*Records for the exercise*.
────────

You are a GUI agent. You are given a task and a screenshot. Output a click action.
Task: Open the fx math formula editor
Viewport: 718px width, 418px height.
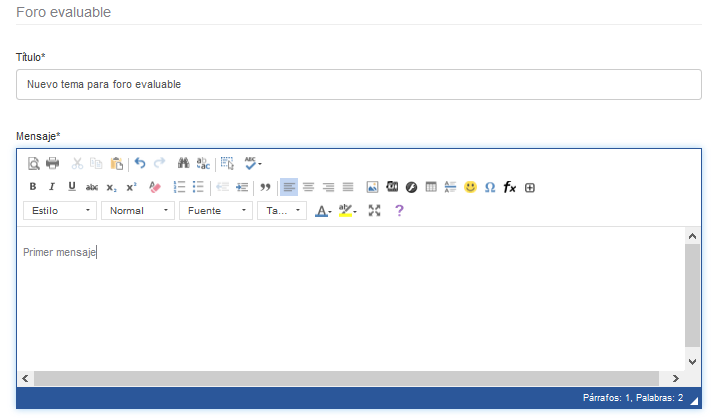510,187
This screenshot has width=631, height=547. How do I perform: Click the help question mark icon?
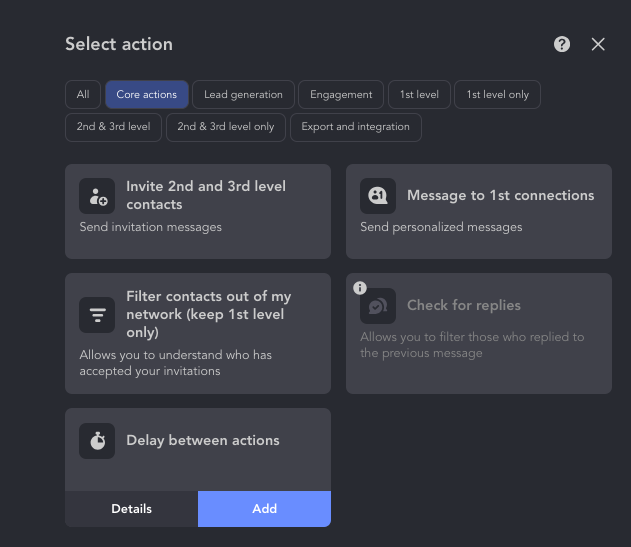(562, 44)
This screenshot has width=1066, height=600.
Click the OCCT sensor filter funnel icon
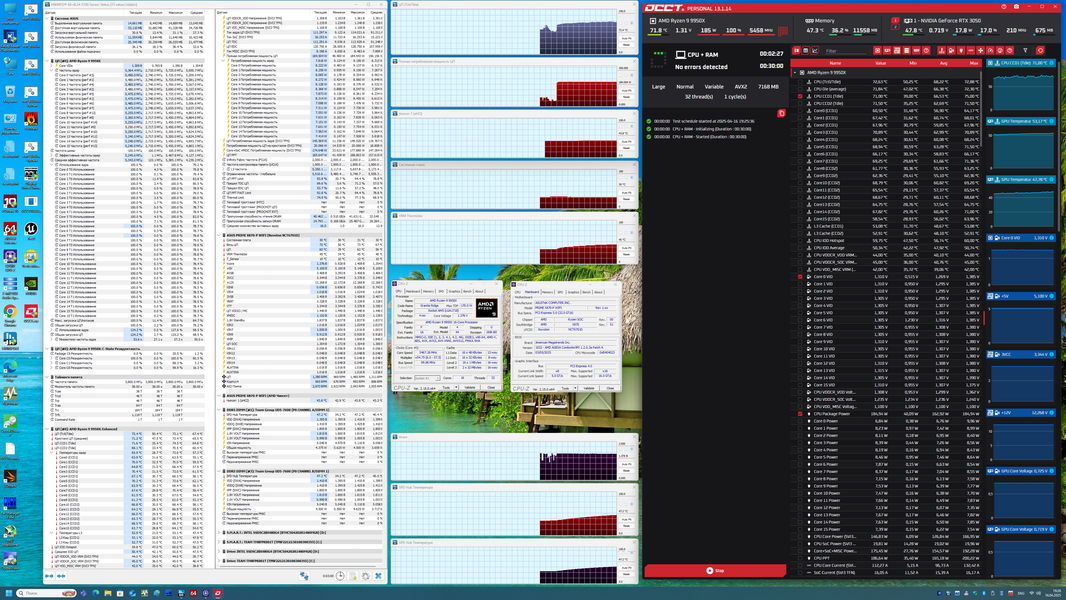(x=1025, y=50)
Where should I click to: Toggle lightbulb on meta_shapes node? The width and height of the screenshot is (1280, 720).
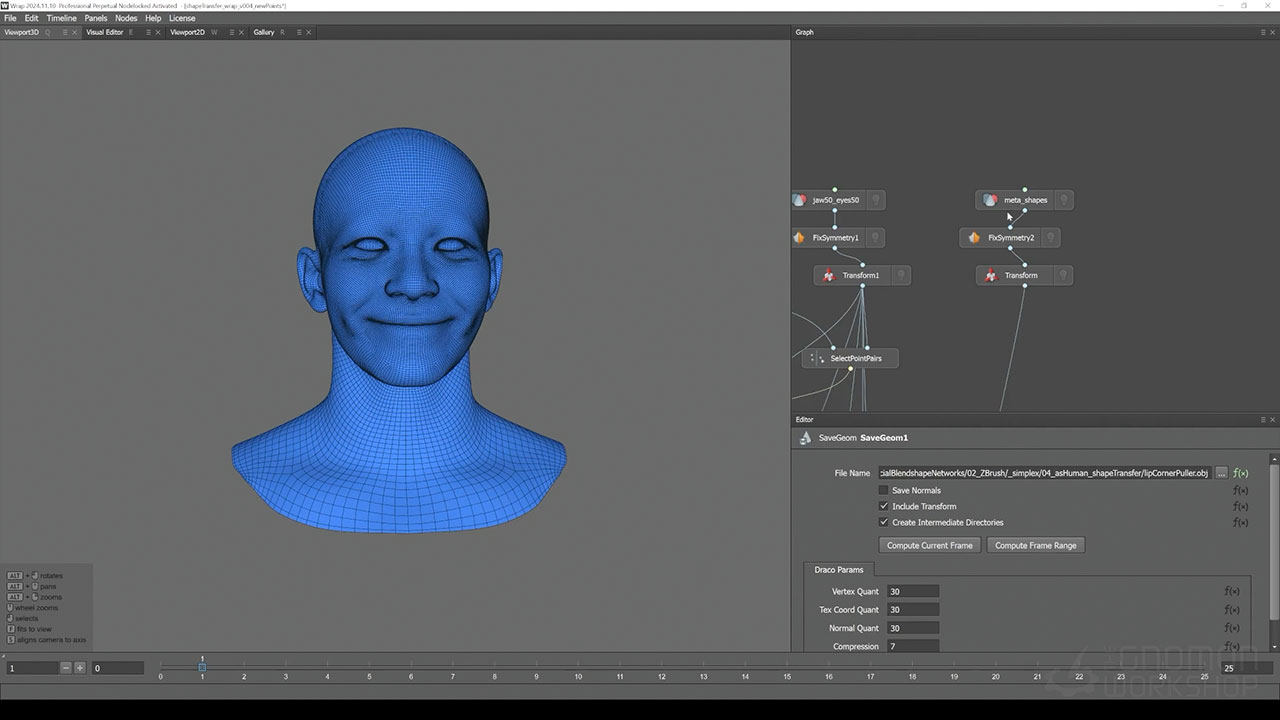pyautogui.click(x=1064, y=200)
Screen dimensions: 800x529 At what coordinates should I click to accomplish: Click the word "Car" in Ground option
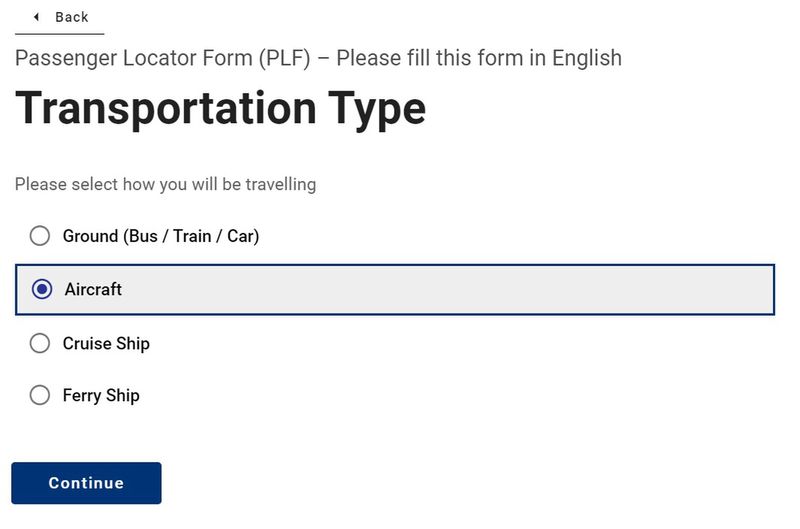click(x=240, y=236)
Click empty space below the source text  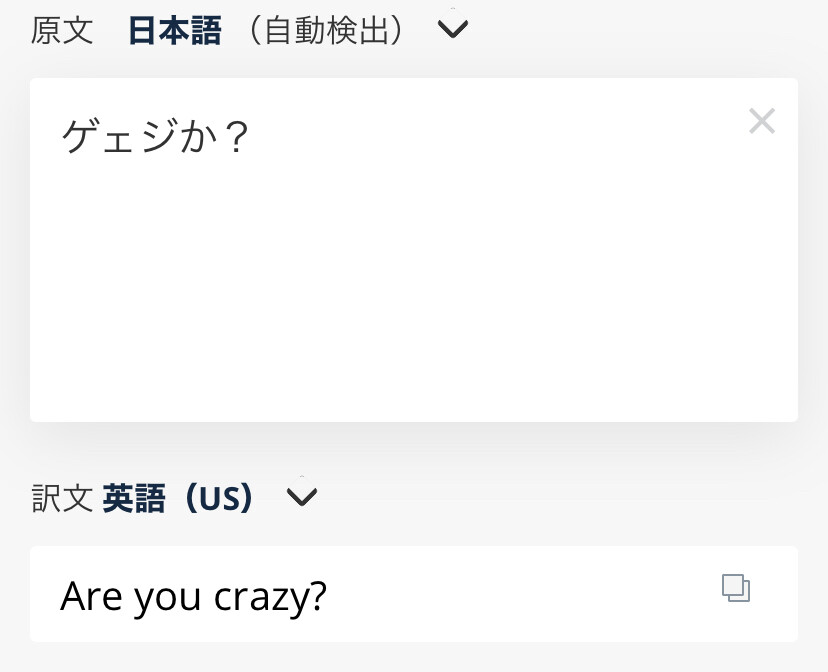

────────

*Task instructions*.
Set down, exactly as written, each line from the one that contains "Where should I" to the last line of the records, but none of the pictures.

*Response area*.
Where should I click to: Toggle lightbulb on meta_shapes node? The width and height of the screenshot is (1280, 720).
pyautogui.click(x=1064, y=200)
Screen dimensions: 800x529 At what coordinates should I click to accomplish: Click the word "Car" in Ground option
click(x=240, y=236)
Click empty space below the source text  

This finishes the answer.